Records for this exercise:
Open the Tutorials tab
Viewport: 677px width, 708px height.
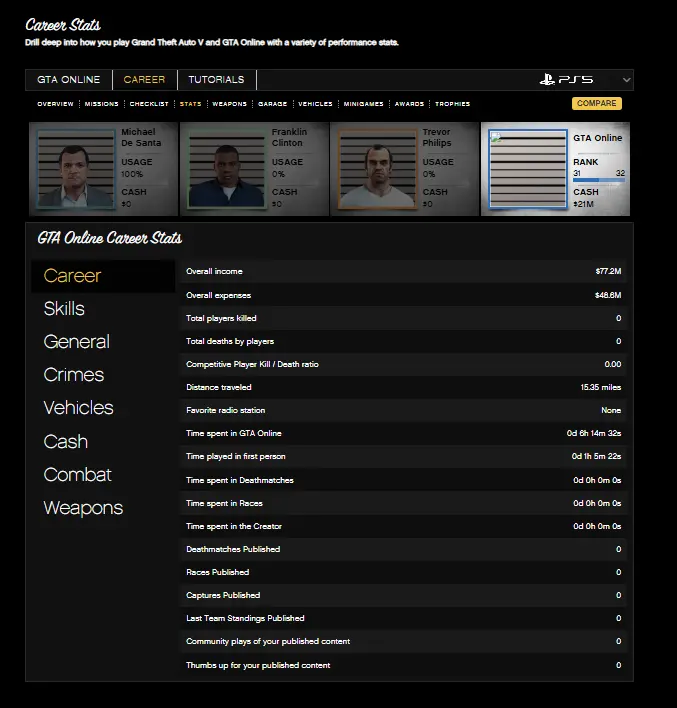tap(216, 80)
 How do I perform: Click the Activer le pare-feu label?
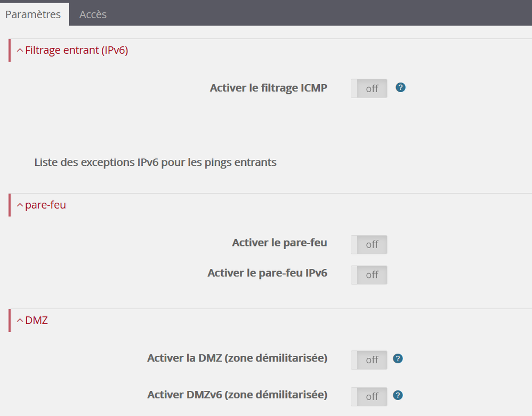(x=279, y=242)
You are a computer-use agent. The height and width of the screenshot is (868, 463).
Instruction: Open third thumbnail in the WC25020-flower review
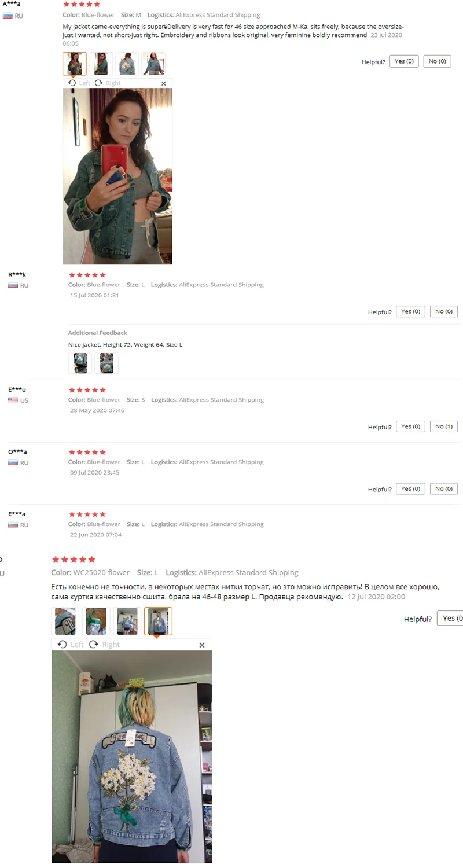coord(127,621)
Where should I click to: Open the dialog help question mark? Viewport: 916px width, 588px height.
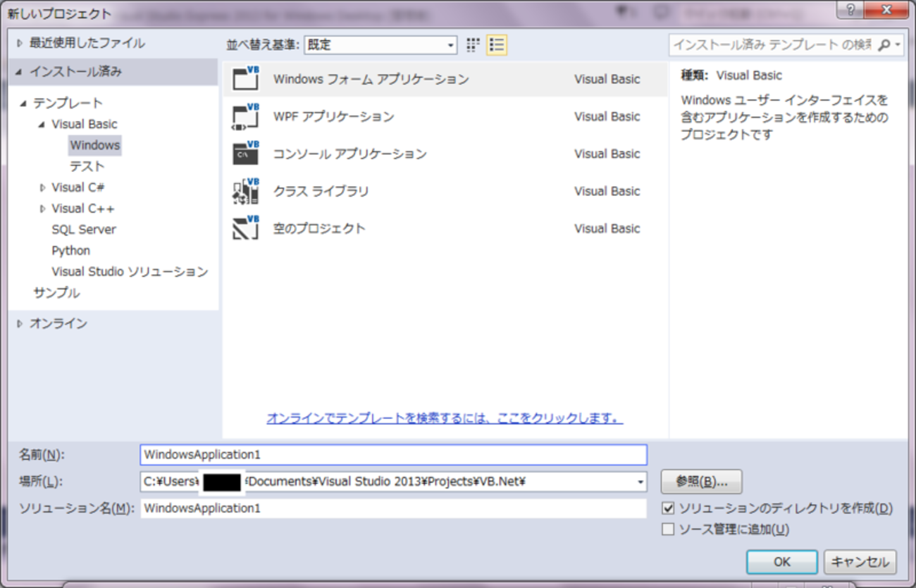click(850, 9)
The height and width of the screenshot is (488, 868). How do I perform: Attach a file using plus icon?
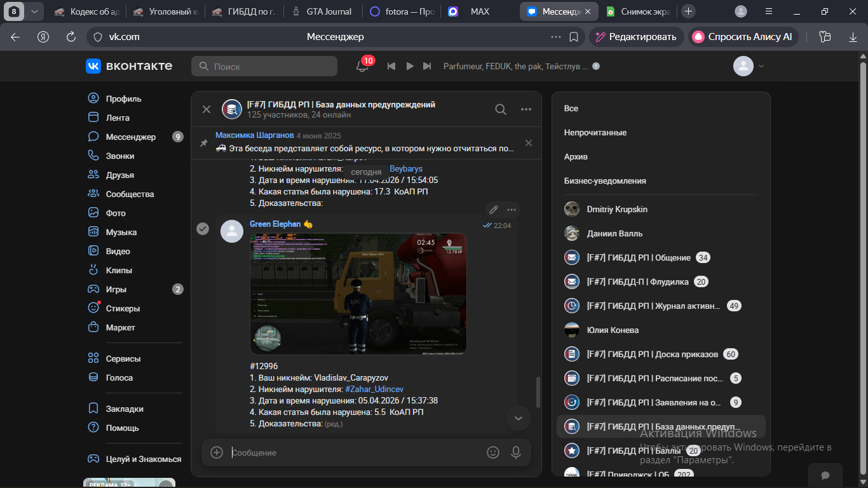click(217, 452)
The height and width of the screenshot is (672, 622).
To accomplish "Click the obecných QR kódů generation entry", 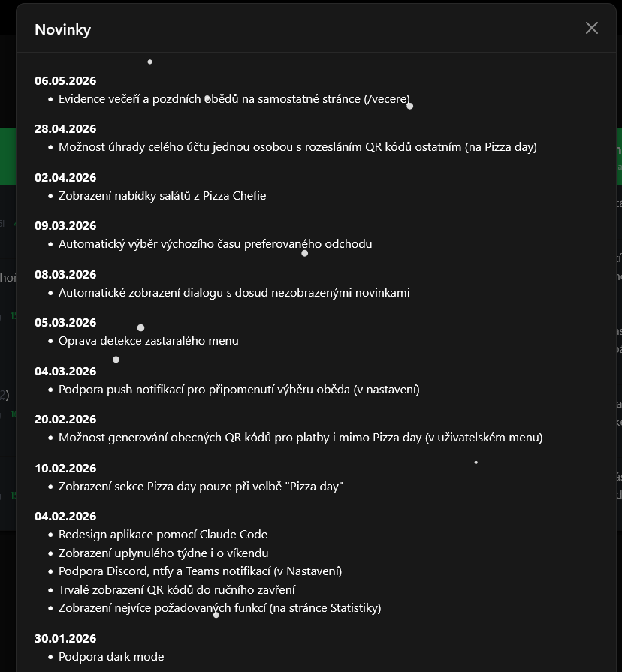I will coord(300,438).
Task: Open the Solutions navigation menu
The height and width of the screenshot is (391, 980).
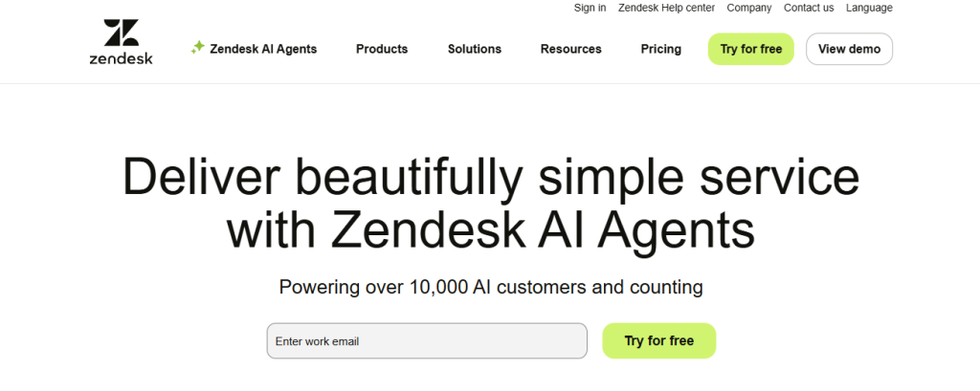Action: [475, 49]
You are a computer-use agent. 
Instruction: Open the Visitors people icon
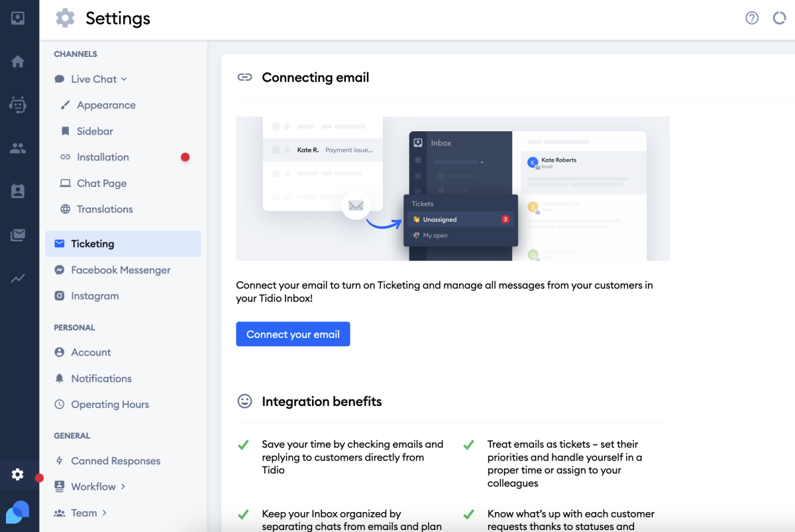pos(19,148)
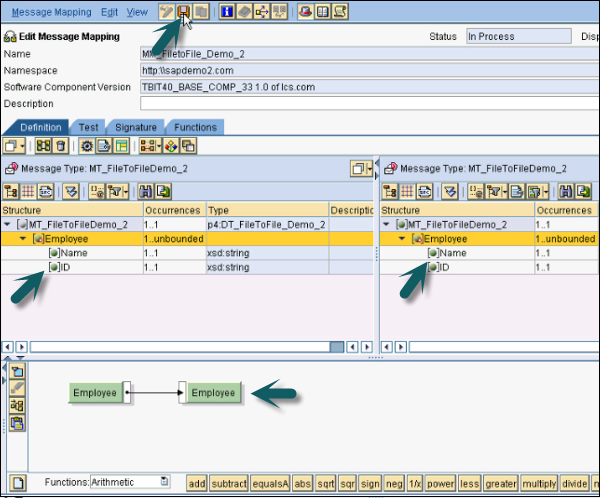The height and width of the screenshot is (498, 600).
Task: Click the source structure horizontal scrollbar thumb
Action: coord(337,347)
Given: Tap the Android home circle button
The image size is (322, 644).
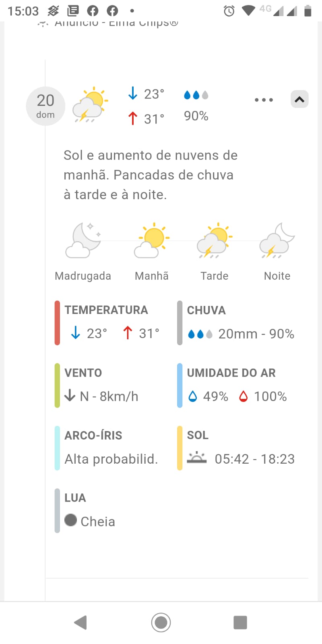Looking at the screenshot, I should (161, 622).
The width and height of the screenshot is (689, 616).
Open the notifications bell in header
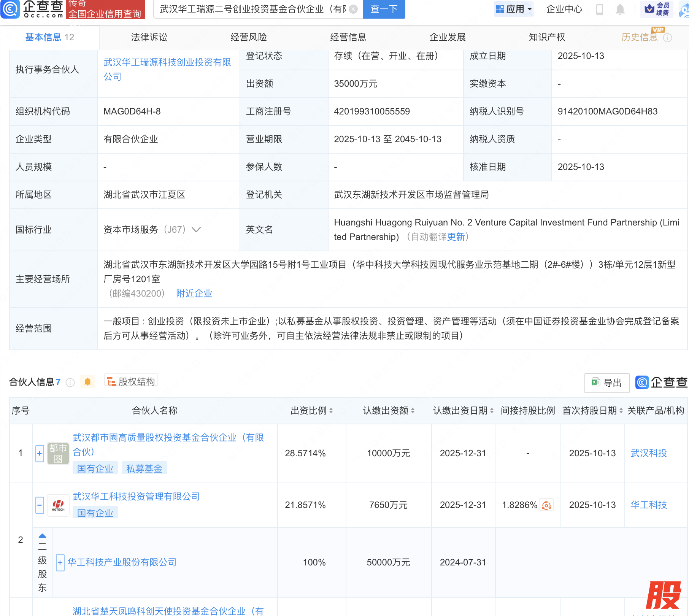620,9
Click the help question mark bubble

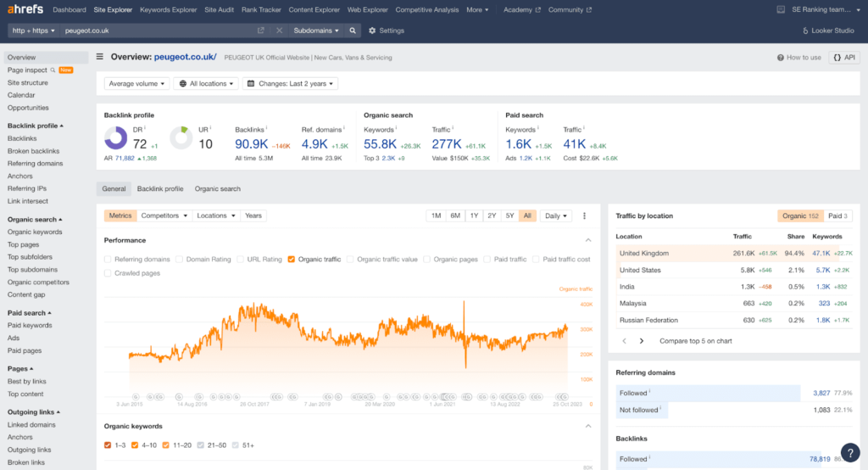tap(850, 453)
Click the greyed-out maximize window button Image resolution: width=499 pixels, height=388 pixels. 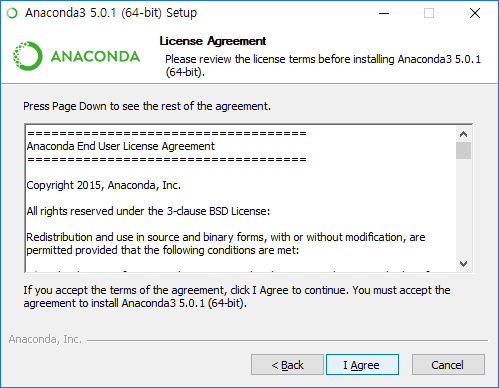click(x=429, y=13)
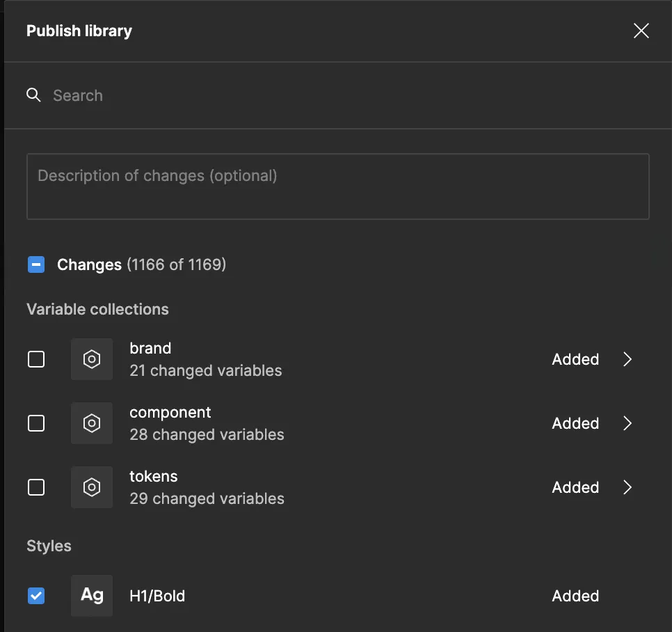Expand the brand collection chevron
This screenshot has width=672, height=632.
(x=627, y=359)
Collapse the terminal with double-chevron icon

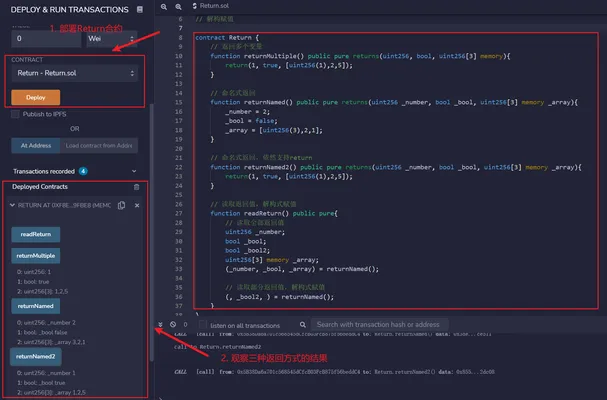[160, 324]
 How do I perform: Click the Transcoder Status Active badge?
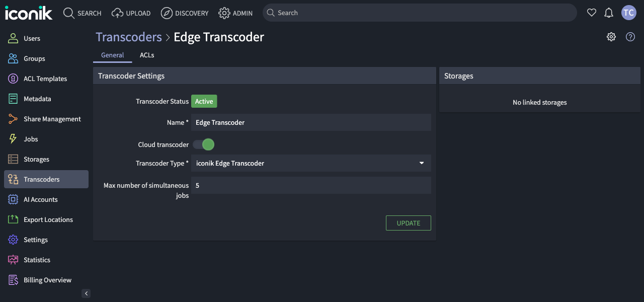[204, 101]
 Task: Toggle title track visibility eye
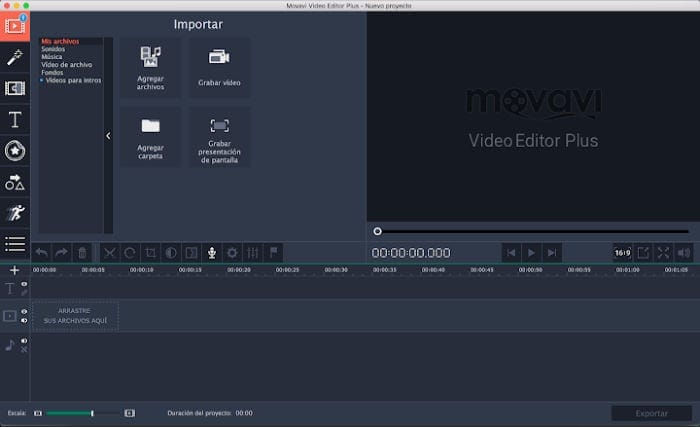point(24,284)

Prompt: Please report the number of lines in the listing that include "computer", and add nothing to it.

Solution for this problem: 2